Comment by esprehn

2 days ago

I work on Cloud, but not this service. In general:

- All the code has unit tests and integration tests

- Binary and config file changes roll out slowly job by job, region by region, typically over several days. Canary analysis verifies these slow rollouts.

- Even panic rollbacks are done relatively slowly to avoid making the situation worse. For example globally overloading databases with job restarts. A 40m outage is better than a 4 hour outage.

I have no insider knowledge of this incident, but my read of the PM is: The code was tested, but not this edge case. The quota policy config is not rolled out as a config file, but by updating a database. The database was configured for replication which meant the change appeared in all the databases globally within seconds instead of applying job by job, region by region, like a binary or config file change.

I agree on the frustration with null pointers, though if this was a situation the engineers thought was impossible it could have just as likely been an assert() in another language making all the requests fail policy checks as well.

Rewriting a critical service like this in another language seems way higher risk than making sure all policy checks are flag guarded, that all quota policy checks fail open, and that db changes roll out slowly region by region.

Disclaimer: this is all unofficial and my personal opinions.

> it could have just as likely been an assert() in another language

Asserts are much easier to forbid by policy.

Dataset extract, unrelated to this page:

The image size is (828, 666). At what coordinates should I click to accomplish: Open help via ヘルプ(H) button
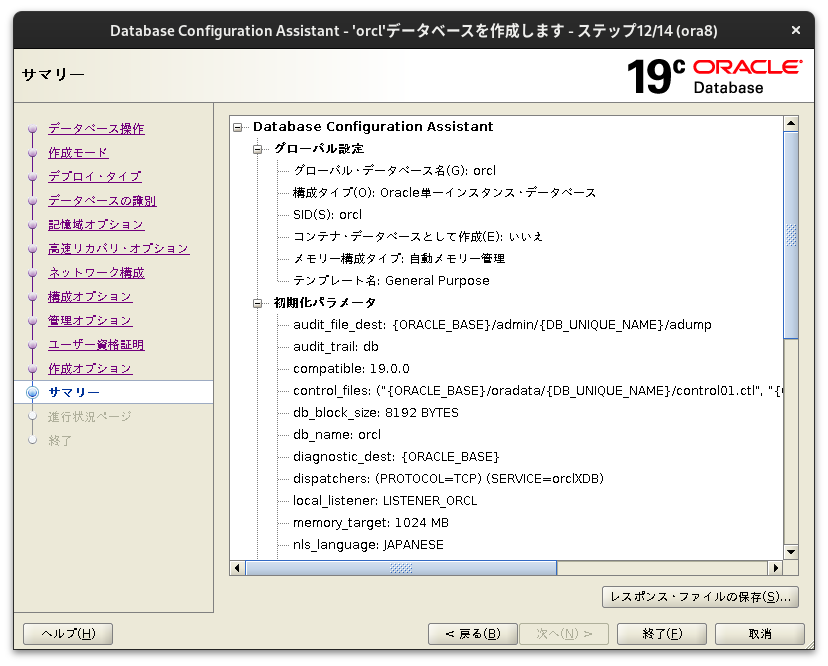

  • That's fair, though `if (isInvalidPolicy) reject();` causes the same outage. So the eng process policy change seems to be failing open and slow rollouts to catch that case too.

> The code was tested, but not this edge case.

so... it wasn't tested

  • So you need to write a test for every single possible case to consider your code tested?

    • I don’t think it’s unreasonable to hold GCP & co to a higher standard than run of the mill software. The platform generates around $100mn per day for Google with a 10% operating margin.

      Testing all inevitable code paths which have the capacity to bring the platform down as soon as it’s deployed doesn’t seem like an unreasonable ask for a corp operating at that scale.

      1 reply →

How is the fact that it was a database change and not a binary or a config supposed to make it ok? A change is a change, global changes that go everywhere at once are a recipe for disaster, it doesn't matter what kind of changes we're talking about. This is a second Crowdsrike

  • This is the core point. A canary deployment that was not preceded by deploying data that activates the region of the binary in question will prove nothing useful at all, while promoting a false sense of security.

    • The root problem is that a dev team didn't appropriately communicate criteria for testing their new feature.

      Which definitely seems like shortcut 'on to the next thing and ignore QA due diligence.'

      3 replies →

> Rewriting a critical service like this in another language seems way higher risk than making sure all policy checks are flag guarded

So like, the requirements are unknown? Or this service isn't critical enough to staff a careful migration?